**TASK STATEMENT:** The result should be every line that contains the word "terminal", taken from the material.

══ DATA EXTRACTS ══

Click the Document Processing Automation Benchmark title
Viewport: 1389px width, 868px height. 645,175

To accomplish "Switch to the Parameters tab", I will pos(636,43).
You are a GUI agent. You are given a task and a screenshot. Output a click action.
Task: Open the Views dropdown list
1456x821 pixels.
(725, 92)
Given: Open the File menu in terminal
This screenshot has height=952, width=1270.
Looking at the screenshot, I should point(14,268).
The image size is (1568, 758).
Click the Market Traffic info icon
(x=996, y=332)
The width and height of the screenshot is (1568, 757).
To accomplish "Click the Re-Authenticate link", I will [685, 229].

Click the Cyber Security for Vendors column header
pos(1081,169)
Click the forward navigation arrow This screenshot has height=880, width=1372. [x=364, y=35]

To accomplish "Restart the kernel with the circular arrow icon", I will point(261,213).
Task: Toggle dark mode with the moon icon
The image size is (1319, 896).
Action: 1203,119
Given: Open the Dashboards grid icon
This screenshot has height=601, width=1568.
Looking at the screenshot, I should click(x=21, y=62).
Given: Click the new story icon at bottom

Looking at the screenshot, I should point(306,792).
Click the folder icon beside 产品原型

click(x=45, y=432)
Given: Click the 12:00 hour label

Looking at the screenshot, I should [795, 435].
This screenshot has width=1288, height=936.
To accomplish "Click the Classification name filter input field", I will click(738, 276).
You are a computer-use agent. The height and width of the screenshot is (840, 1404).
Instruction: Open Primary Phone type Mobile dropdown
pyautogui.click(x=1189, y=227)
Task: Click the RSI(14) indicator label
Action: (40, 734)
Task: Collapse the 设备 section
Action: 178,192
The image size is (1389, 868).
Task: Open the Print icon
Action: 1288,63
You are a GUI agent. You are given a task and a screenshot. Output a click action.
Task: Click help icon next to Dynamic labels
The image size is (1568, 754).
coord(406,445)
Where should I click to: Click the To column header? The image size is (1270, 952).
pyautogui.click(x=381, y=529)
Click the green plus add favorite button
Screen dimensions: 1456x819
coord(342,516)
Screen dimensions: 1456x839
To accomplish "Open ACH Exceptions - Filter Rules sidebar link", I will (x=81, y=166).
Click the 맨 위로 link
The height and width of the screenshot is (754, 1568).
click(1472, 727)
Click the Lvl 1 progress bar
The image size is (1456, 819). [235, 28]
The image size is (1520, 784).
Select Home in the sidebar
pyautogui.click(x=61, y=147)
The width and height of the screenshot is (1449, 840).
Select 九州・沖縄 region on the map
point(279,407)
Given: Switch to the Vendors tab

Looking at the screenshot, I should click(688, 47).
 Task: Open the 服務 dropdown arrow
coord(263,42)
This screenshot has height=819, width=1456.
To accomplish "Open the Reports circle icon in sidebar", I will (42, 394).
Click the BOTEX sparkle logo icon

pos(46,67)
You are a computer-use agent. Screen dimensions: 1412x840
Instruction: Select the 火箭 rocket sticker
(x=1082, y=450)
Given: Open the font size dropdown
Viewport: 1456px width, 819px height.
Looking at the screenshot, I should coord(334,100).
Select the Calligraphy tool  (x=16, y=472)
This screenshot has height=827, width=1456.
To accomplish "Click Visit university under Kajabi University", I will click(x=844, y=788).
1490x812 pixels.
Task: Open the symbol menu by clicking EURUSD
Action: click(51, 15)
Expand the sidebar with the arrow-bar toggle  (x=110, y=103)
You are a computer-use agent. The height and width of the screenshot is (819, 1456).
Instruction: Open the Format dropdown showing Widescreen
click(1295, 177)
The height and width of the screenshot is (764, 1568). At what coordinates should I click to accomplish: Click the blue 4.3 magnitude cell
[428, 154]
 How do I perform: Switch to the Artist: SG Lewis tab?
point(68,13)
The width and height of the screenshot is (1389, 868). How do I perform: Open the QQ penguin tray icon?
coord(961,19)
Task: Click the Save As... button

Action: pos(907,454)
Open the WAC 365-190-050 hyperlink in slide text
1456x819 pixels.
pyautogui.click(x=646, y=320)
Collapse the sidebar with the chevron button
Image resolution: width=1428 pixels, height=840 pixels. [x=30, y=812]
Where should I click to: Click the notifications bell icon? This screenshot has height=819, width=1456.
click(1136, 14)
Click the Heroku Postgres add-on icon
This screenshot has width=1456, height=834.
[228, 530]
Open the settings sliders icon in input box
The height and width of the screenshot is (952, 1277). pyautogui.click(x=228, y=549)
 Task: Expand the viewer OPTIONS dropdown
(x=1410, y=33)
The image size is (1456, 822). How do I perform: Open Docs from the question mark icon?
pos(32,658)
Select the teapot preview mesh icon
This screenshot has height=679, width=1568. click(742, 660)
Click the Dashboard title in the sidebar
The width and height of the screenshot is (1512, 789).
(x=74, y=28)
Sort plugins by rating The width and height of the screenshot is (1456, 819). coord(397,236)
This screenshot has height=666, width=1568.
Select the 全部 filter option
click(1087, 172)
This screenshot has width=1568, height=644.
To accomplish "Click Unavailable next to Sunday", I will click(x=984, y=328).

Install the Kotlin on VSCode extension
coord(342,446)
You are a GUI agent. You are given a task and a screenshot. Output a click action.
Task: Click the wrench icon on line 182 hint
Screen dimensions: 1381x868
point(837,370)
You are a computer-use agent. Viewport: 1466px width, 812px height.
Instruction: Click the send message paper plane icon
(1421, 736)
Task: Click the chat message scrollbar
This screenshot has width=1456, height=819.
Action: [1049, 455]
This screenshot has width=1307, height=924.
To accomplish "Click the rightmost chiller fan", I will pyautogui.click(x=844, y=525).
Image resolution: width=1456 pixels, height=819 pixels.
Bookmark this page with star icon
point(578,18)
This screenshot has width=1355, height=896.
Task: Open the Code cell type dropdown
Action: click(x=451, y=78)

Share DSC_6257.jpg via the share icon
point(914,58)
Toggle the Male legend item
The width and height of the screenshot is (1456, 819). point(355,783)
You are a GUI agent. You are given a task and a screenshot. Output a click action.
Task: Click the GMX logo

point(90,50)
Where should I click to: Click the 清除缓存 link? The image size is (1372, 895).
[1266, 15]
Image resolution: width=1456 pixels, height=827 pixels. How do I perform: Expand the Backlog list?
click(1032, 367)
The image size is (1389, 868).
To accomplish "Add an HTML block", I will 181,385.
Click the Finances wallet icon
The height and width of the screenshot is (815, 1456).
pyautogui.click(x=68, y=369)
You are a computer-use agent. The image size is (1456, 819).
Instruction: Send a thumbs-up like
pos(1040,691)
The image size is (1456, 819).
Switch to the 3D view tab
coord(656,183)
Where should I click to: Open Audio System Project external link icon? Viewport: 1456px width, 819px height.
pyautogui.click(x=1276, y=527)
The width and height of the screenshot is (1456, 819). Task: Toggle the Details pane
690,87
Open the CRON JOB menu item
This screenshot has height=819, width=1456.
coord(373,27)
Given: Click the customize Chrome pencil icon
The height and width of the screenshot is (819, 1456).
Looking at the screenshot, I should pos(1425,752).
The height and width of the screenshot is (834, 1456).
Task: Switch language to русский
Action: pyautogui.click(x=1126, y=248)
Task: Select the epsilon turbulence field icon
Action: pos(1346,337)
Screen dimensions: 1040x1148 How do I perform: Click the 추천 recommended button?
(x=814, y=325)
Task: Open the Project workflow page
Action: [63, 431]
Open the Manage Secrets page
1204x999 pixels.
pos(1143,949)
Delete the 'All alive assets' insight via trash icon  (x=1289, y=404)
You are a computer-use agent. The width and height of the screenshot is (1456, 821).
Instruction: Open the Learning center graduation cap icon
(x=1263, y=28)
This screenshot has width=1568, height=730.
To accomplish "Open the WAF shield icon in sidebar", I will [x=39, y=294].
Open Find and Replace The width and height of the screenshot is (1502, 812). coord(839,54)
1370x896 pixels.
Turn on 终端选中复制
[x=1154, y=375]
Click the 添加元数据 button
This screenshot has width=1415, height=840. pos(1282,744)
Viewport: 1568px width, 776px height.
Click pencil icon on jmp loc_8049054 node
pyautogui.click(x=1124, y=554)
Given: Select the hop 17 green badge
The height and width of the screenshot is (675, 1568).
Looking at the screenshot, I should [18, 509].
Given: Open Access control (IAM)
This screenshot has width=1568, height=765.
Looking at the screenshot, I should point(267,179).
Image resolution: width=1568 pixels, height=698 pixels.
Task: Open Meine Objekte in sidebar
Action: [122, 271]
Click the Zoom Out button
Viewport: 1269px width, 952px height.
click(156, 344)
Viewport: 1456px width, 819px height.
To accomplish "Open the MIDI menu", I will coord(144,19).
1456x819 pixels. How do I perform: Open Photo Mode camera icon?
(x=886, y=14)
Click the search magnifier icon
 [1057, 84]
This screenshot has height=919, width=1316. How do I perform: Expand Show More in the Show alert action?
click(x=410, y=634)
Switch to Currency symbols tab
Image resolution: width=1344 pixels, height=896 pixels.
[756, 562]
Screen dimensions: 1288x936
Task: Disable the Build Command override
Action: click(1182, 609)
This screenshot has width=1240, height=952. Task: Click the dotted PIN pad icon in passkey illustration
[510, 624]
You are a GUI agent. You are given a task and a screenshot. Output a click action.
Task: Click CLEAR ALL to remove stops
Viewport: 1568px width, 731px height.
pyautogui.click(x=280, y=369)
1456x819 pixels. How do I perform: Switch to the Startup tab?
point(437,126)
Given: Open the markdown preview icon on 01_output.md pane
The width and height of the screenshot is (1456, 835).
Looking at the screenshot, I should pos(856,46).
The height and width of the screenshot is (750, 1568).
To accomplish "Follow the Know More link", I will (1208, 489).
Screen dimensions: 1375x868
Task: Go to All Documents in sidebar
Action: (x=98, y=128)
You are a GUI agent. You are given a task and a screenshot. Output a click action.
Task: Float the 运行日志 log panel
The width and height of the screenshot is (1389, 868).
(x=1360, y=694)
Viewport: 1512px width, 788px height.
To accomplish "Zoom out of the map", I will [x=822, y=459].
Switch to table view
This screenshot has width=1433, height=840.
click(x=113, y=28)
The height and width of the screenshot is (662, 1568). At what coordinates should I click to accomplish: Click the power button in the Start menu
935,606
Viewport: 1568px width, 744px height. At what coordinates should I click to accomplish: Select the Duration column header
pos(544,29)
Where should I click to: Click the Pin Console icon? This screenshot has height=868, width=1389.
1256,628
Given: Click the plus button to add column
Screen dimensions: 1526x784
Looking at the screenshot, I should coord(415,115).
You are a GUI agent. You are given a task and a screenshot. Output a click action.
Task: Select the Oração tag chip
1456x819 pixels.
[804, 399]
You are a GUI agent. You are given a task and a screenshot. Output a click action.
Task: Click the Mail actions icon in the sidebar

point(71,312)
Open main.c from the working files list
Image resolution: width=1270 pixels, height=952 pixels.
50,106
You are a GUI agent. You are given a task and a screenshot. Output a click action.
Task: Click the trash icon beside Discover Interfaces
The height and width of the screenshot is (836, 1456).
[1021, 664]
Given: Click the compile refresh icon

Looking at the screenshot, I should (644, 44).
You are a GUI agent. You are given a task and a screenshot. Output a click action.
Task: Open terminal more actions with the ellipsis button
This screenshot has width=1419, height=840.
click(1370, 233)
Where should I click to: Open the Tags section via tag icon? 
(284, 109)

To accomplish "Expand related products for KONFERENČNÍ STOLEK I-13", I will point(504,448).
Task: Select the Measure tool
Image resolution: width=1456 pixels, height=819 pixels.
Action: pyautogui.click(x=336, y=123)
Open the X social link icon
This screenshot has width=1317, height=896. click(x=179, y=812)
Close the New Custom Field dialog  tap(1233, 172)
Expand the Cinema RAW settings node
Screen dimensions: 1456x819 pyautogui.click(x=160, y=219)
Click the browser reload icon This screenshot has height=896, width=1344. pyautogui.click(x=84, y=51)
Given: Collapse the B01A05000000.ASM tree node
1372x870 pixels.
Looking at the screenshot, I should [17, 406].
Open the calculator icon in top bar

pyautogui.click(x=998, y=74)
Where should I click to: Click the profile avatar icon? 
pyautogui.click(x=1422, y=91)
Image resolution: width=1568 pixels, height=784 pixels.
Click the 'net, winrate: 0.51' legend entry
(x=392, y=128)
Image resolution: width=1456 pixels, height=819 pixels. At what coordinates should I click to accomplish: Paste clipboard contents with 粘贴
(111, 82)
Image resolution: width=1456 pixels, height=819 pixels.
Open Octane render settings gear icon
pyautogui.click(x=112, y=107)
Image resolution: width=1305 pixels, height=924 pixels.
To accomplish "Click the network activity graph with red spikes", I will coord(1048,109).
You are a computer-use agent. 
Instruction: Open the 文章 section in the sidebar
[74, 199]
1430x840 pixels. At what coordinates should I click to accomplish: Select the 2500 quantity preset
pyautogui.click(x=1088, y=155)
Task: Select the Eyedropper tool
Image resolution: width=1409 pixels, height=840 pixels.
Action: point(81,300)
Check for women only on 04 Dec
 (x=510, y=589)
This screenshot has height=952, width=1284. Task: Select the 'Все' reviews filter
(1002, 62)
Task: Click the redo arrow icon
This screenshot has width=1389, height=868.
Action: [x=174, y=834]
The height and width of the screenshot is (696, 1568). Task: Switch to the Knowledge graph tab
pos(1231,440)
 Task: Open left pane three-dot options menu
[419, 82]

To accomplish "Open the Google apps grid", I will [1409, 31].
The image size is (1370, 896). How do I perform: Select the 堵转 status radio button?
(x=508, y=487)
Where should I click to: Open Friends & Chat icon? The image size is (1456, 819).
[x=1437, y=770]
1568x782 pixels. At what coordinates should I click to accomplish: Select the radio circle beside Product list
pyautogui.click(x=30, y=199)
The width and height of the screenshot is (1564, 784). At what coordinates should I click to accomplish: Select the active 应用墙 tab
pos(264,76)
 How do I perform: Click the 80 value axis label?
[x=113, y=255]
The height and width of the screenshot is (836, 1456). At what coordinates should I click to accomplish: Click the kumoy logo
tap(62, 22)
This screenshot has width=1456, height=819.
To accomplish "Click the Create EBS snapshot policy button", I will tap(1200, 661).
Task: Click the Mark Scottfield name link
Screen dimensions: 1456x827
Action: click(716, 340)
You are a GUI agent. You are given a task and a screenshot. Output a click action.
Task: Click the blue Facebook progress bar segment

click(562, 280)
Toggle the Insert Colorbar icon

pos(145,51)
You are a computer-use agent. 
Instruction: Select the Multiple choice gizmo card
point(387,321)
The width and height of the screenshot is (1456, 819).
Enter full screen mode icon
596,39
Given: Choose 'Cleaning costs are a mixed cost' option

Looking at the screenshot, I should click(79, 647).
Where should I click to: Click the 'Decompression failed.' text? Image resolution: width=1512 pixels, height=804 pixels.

═══

**FINISHED EXERCISE:**
Given: Open the File menu in terminal
Task: Open terminal more actions with the ellipsis button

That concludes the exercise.